# Task objective:
Copy out the lines of the records below, and only those lines, from the one with "You are a GUI" through the one with "(03) 8658 7386", exactly as they appear.

# Provided data:
=== Section Start ===
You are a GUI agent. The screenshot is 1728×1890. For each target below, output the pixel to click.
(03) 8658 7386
=== Section End ===
=== Section Start ===
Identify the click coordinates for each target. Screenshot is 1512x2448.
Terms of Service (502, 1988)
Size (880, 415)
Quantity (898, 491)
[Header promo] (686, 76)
=== Section End ===
# Response to the exercise:
You are a GUI agent. The screenshot is 1728×1890. For each target below, output the pixel to click.
(03) 8658 7386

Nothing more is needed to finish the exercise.